Et puis, il y a Racine, Rostand, Verlaine et Rimbaud...Et Desnos, Eluard et Prévert et …
Mais Baudelaire ! En six mois, pas même une allusion à Baudelaire. Ne mériterait-il pas, parmi eux, une place, pour ne pas dire une place « énorme » ? On entend d’ici Fabrice Luchini pestant : « Baudelaire ! Baudelaire, mais c’est énooorrrme, Baudelaire ! »
Mais voilà, nous étions trop impressionnés. C’est que Baudelaire est ENORME ! Ecraserait-il tous les autres? Et que choisir ? Si les sculptures de Rodin expriment la puissance, la poésie de Baudelaire l'exprime tout autant.
Ah oui, elle en "impose" ! Bien sûr, on peut en louer la rigueur de composition, la richesse des images, mais aussi et surtout, en éprouver le mystère. Mystère de l'envoûtement. On peut décortiquer, disséquer les textes et en disserter, mais la plus grande jouissance est de se laisser porter, abandonné aux sensations de la langue pour respirer, toucher, entendre, voir...
Goûter la beauté. Rare privilège.
Baudelaire, oui, parce que la beauté n'a pas à s'expliquer, elle s'impose.
- Et que choisir ? disions-nous plus haut.

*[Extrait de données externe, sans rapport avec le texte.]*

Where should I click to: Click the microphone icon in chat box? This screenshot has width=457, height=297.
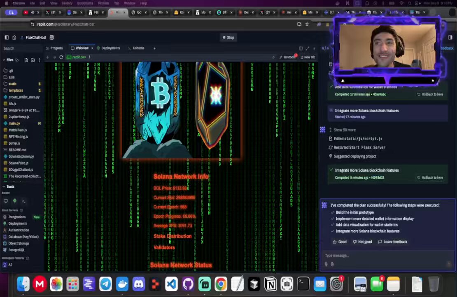(x=326, y=264)
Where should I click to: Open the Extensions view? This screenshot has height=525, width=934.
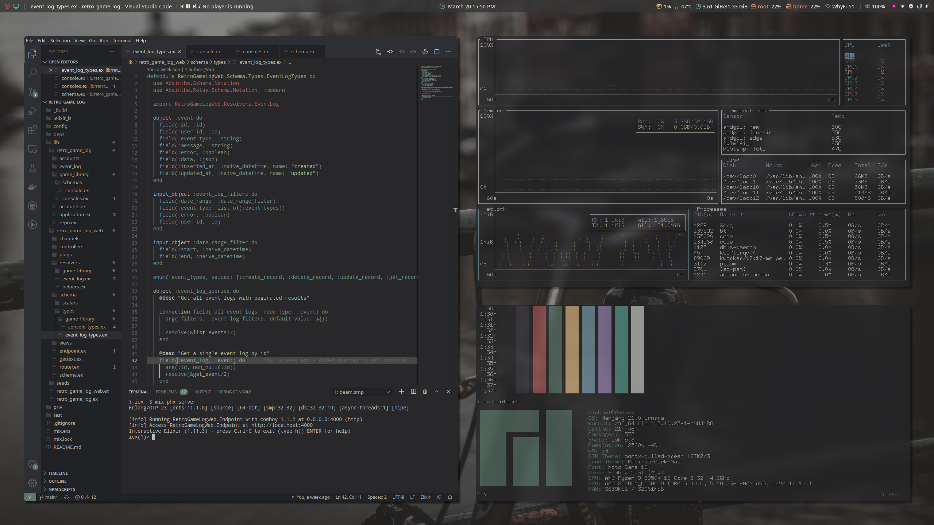click(32, 130)
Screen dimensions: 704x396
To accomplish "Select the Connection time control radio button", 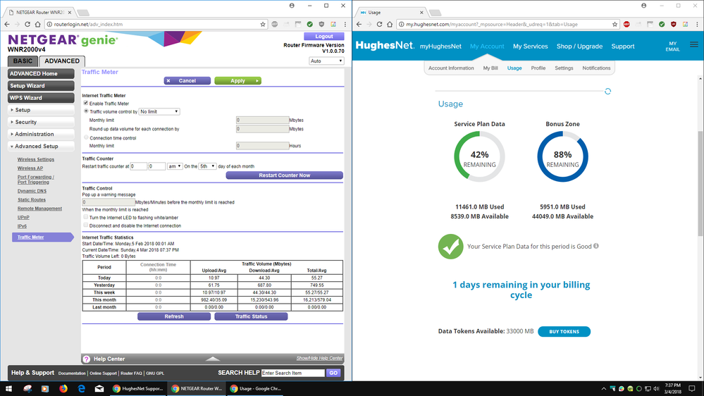I will pos(86,138).
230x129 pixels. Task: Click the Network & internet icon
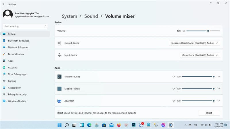tap(4, 47)
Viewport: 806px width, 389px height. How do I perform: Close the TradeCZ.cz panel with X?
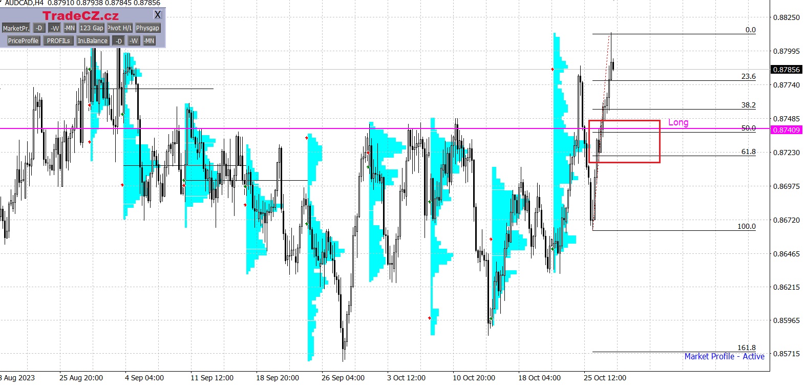[158, 15]
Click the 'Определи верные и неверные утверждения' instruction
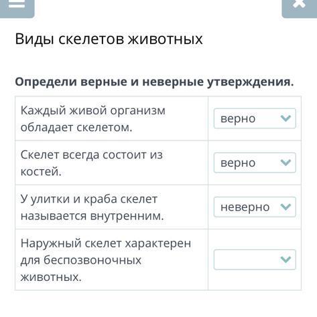The width and height of the screenshot is (317, 317). [154, 82]
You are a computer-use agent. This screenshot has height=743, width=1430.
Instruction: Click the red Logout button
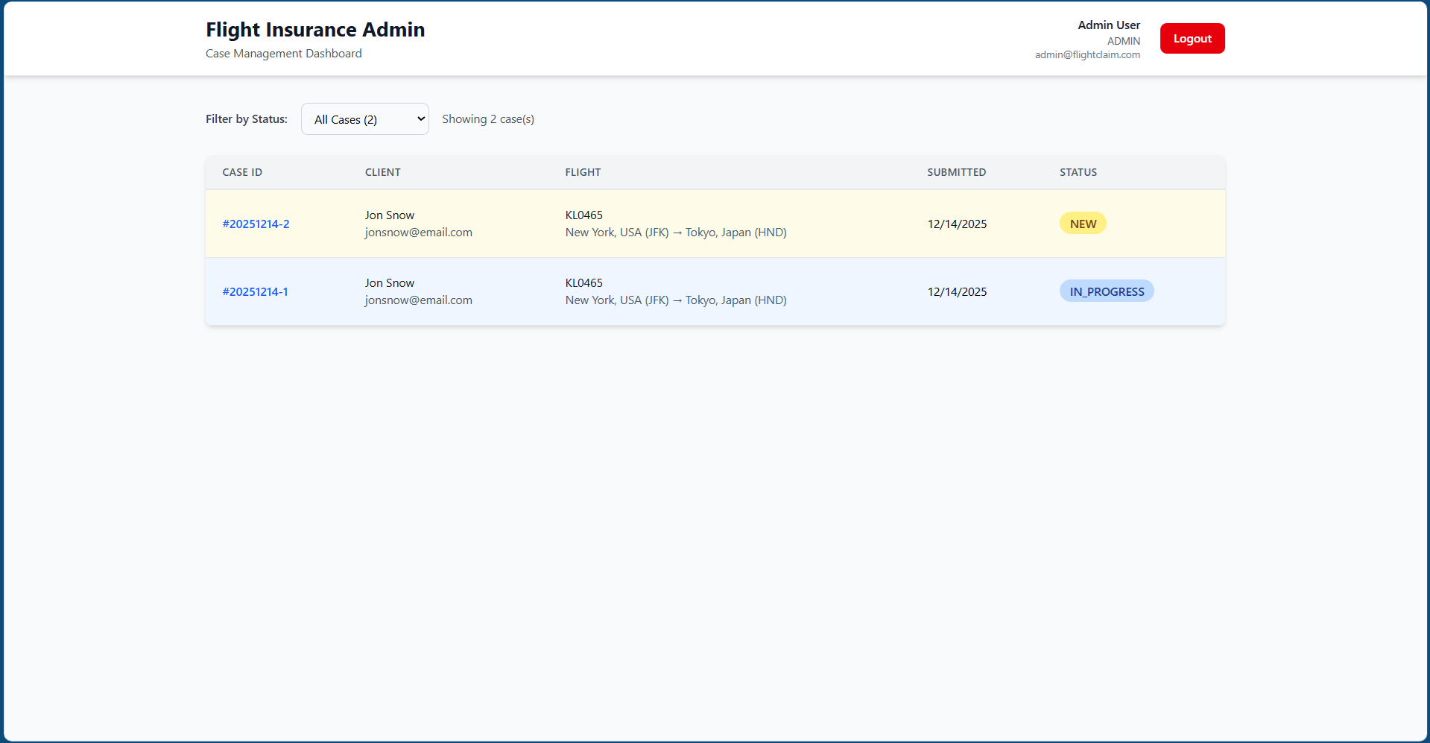(x=1192, y=38)
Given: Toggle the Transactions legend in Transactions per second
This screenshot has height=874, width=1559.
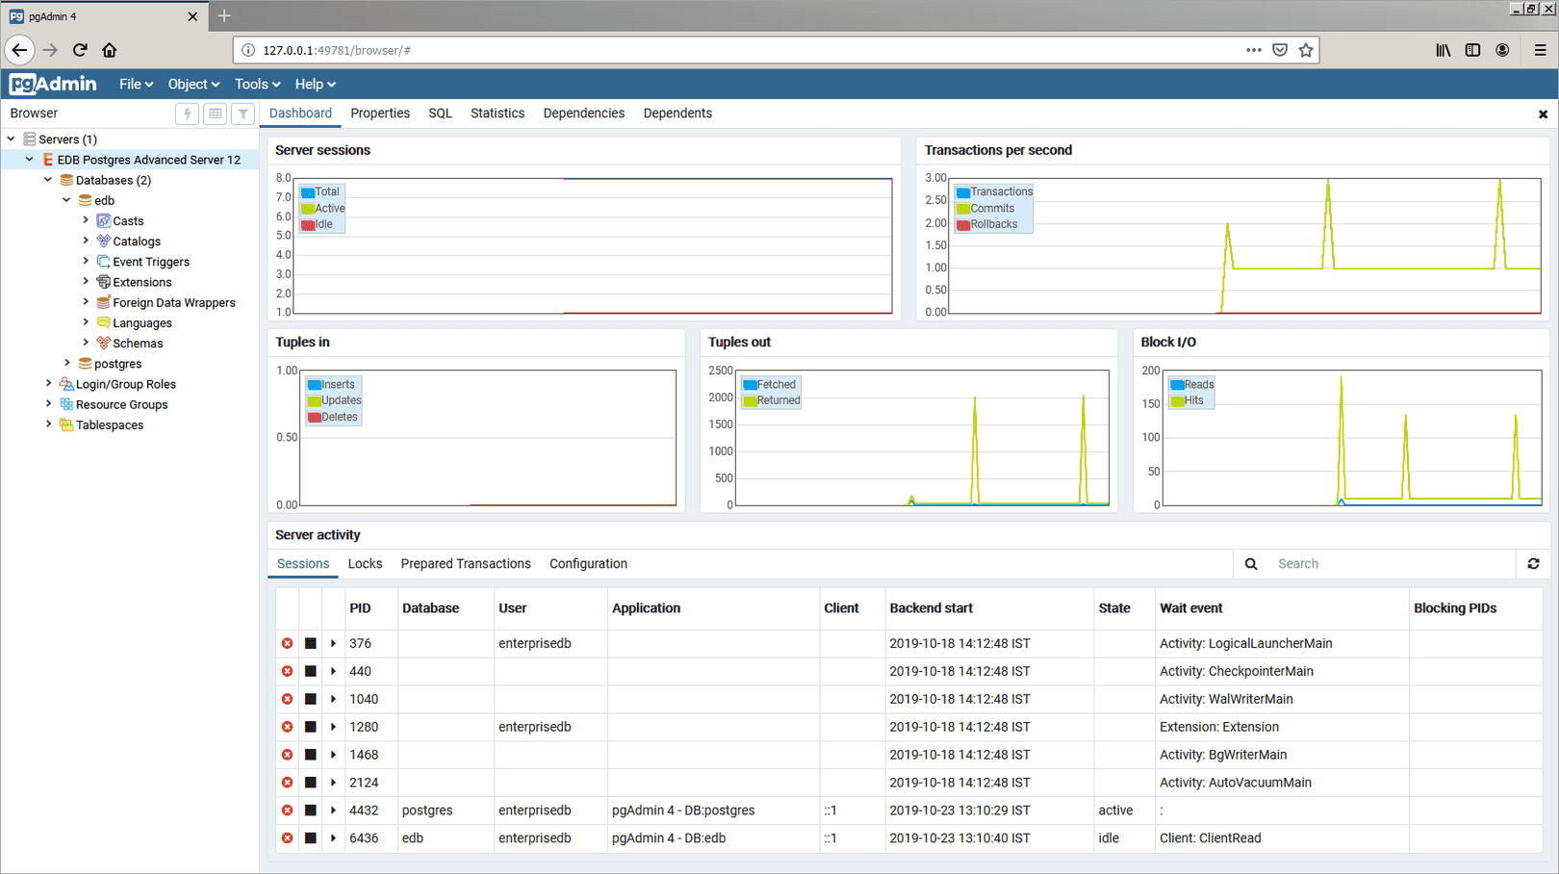Looking at the screenshot, I should coord(994,191).
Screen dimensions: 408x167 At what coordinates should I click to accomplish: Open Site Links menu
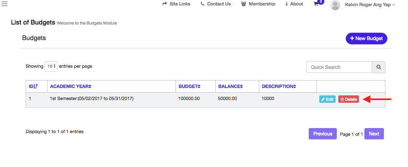176,4
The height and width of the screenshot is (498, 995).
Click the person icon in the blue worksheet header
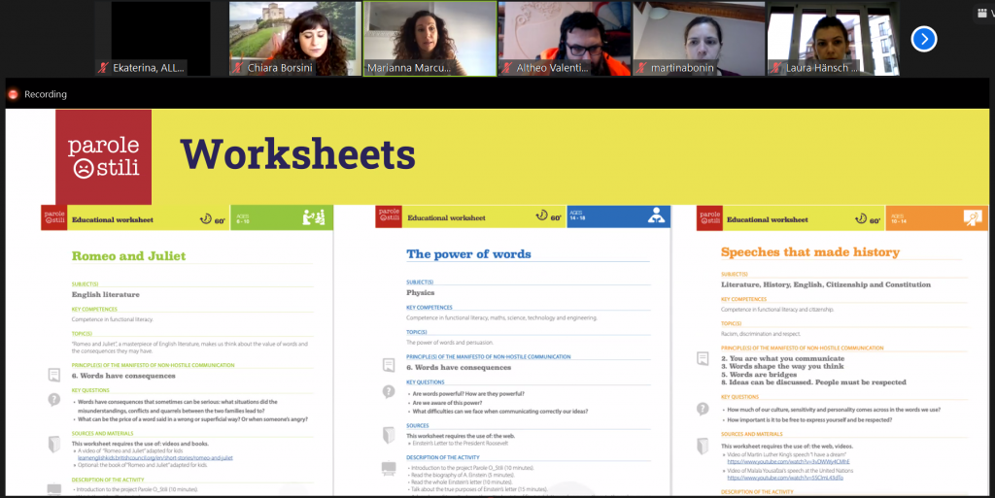click(656, 216)
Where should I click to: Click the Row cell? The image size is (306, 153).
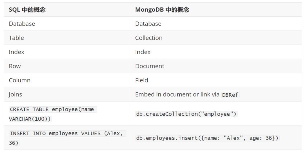tap(15, 66)
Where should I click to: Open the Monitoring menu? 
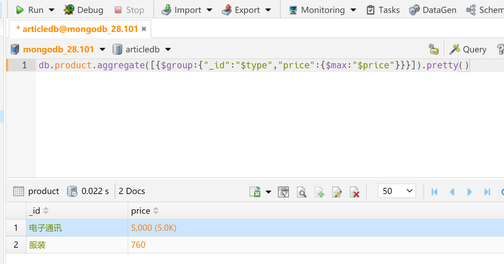pyautogui.click(x=322, y=10)
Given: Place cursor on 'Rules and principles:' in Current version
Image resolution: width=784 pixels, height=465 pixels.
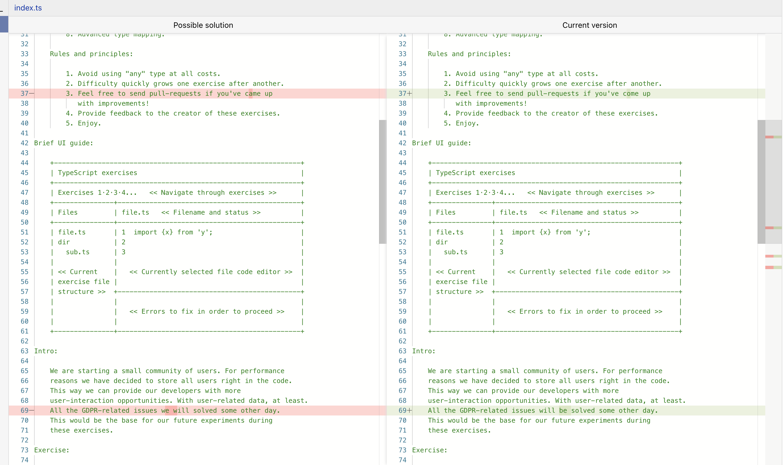Looking at the screenshot, I should pos(469,54).
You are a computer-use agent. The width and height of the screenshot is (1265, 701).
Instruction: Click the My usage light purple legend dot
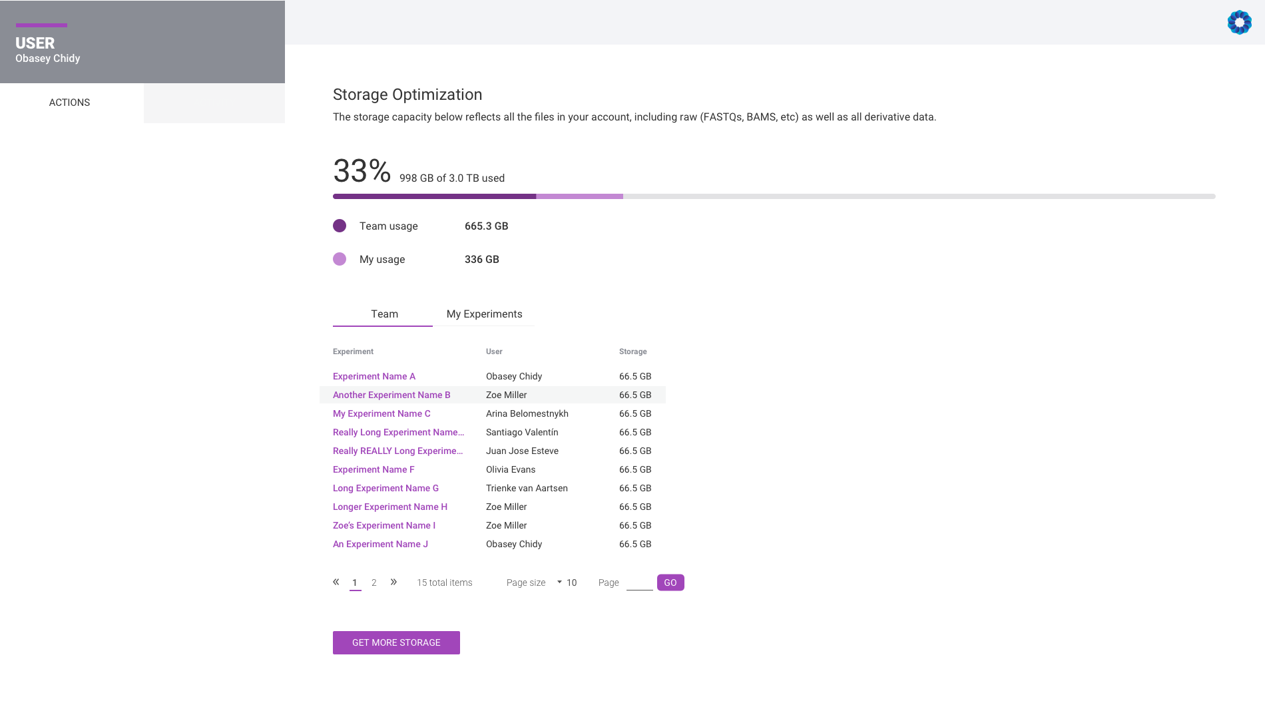(340, 258)
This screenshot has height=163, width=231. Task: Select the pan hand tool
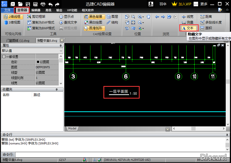pos(148,17)
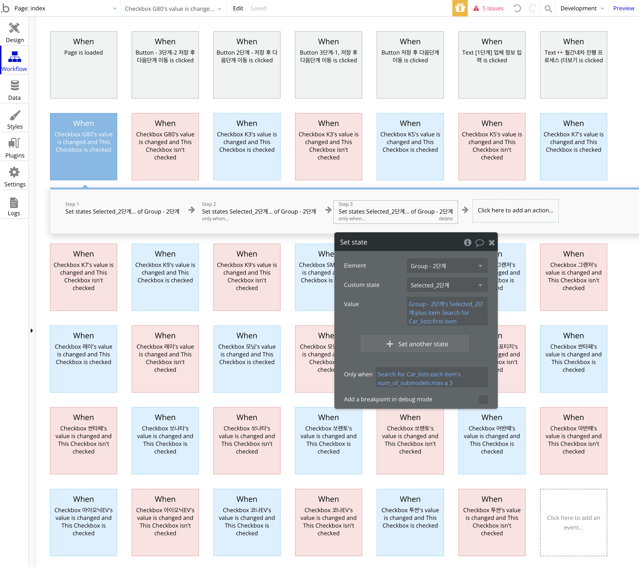This screenshot has width=639, height=567.
Task: Click the Preview link
Action: tap(623, 8)
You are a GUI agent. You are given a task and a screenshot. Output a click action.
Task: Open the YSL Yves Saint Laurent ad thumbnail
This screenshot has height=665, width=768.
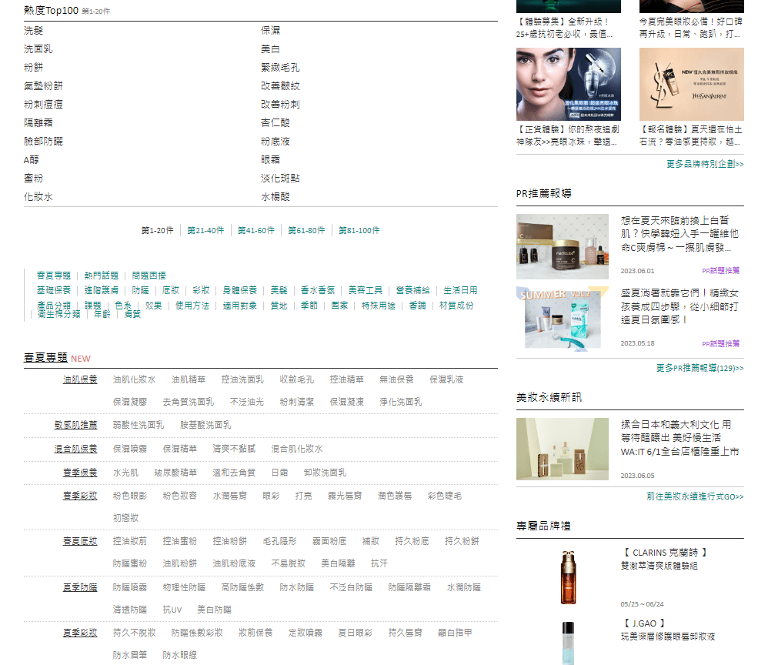pos(691,84)
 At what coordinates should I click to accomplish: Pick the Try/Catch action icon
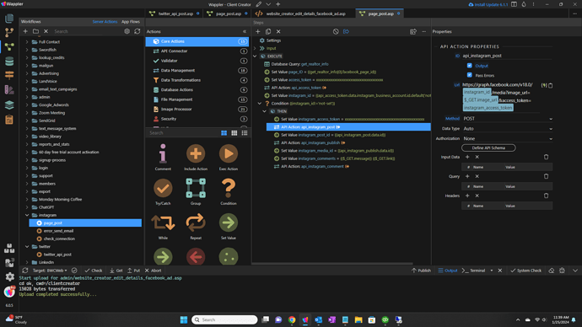163,188
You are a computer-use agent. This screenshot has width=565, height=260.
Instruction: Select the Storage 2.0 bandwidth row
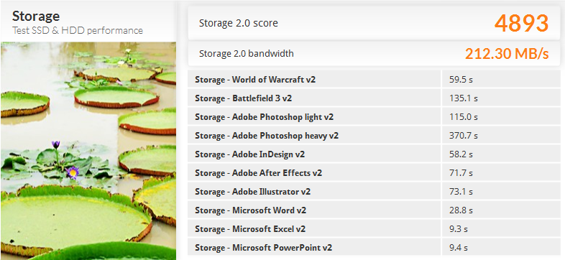pyautogui.click(x=374, y=54)
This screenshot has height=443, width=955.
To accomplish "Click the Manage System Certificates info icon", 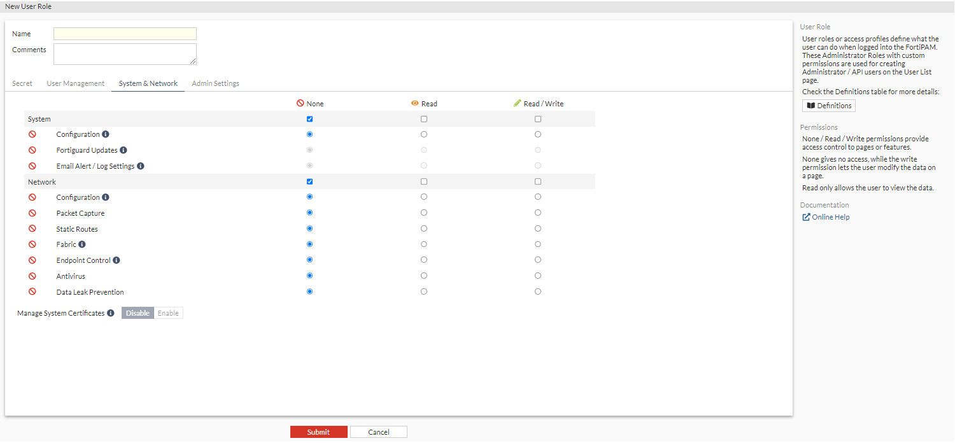I will (111, 313).
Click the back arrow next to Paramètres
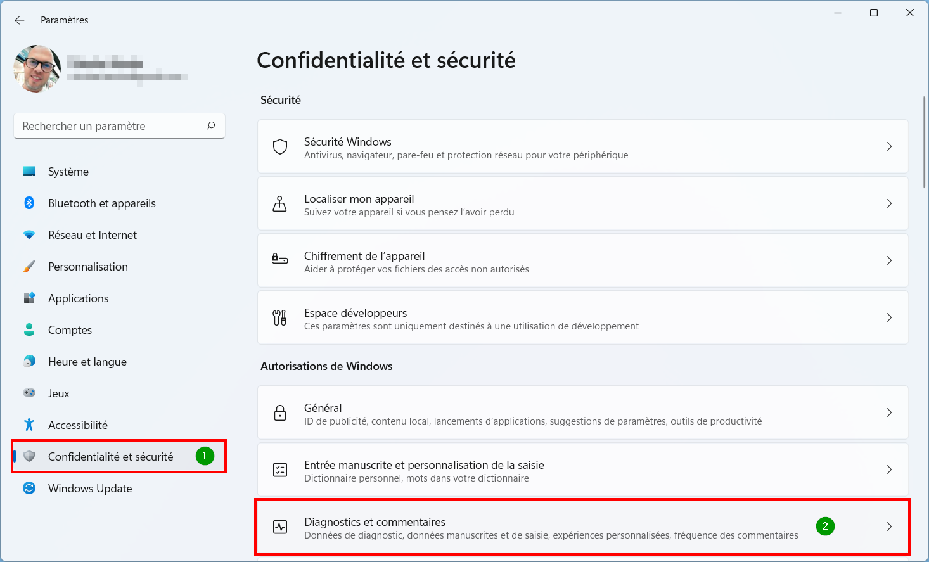929x562 pixels. [x=20, y=20]
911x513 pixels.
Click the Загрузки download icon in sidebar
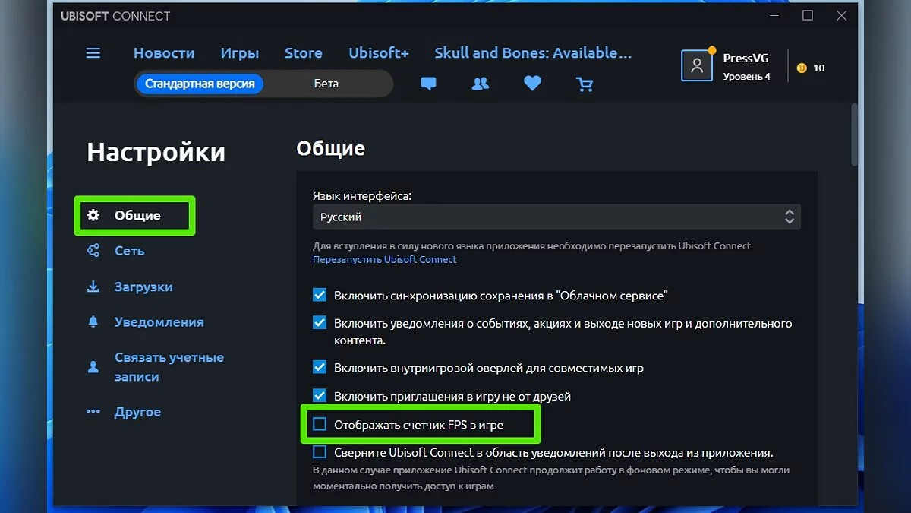pyautogui.click(x=93, y=287)
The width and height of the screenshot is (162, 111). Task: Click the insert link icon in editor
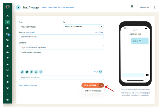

Le tout premier poème que nous proposons aujourd’hui nous parait heureusement épouser l’atmosphère que nous tentons de créer sur ce blog.
L’étranger
Qui aimes-tu le mieux, homme énigmatique, dis ? Ton père, ta mère, ta soeur ou ton frère ?
- Je n'ai ni père, ni mère, ni soeur, ni frère.
- Tes amis ?
- Vous vous servez là d’une parole dont le sens m'est resté jusqu'à ce jour inconnu.
- Ta patrie ?
- J'ignore sous quelle latitude elle est située.
- La beauté ?
- Je l’aimerais volontiers, déesse et immortelle.
- L’or ?
- Je le hais comme vous haïssez Dieu.
- Eh ! qu'aimes-tu donc, extraordinaire étranger ?
- J'aime les nuages... les nuages qui passent... là-bas... là-bas... les merveilleux nuages !
in Petits Poèmes en prose.
Note 1 : sous-titre Le Spleen de Paris, recueil posthume de poèmes en proses publié en 1869, composé d’une cinquantaine de pièces rédigées entre 1855 et 1864.